Future Strategy: Return to Hybrid Power, Consolidate Core Business in India and Asia
Looking to the future, Honda has decided to restructure its strategic framework. Considering the slowdown in the US electric vehicle market, Honda will reallocate resources and strengthen its hybrid vehicle offerings.
In terms of regional strategy, in addition to consolidating its major markets such as Japan and the United States, Honda will particularly strengthen its business in India, aiming to capture this market with significant growth potential by expanding its model lineup and improving cost competitiveness. In other Asian countries, Honda also plans to launch a new generation of hybrid models to enhance its competitiveness.
As for future pure electric vehicle plans, Honda stated that it will strike a balance between profitability and demand trends, and proceed flexibly from a long-term perspective.
Analysis of viewpoints
In the past few years, many traditional automakers, including Honda, have drawn up extremely aggressive "full electrification" promises to cater to policy and investor expectations (for example, Honda's original flagship Honda 0 series). However, they have found that not only have policy subsidies in European and American markets begun to shrink, but consumers' acceptance of the high prices of pure electric vehicles has also fallen short of expectations. More alarmingly, China's emerging electric vehicle manufacturers have redefined the rules of the game for electric vehicles with "software-defined" and "extreme cost control." Honda's admission that it "cannot provide high-CP value products" is undoubtedly the most painful confession of a traditional automaker.
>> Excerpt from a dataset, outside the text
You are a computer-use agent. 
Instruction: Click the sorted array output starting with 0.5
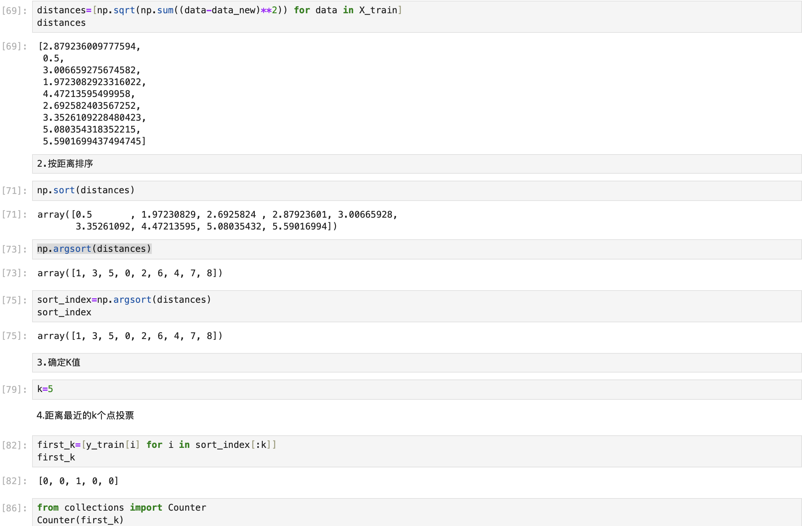216,220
Accepting a loss of over 1 trillion yen and terminating plans for three North American electric vehicles may seem like a major disaster, but from a business perspective, it's a necessary move for Honda to "stop the bleeding." Rather than forcing uncompetitive pure electric vehicles into the market and continuing to burn money for dismal sales, it's better to retreat to its core strength: hybrid technology.
After all, during this transitional period when pure electric infrastructure is still underdeveloped and consumers' range anxiety remains unresolved, hybrid vehicles are still the most stable source of profit in the market. Honda's current strategy is to use the stable cash flow from its two-wheeled business and financial services, along with strengthening the sales of hybrid models, to weather this downturn, and to adjust its fixed cost structure in preparation for a more competitive return to the pure electric vehicle market.
As for a more detailed medium- to long-term strategic restructuring plan, Honda expects to provide further details at its earnings conference in May 2026.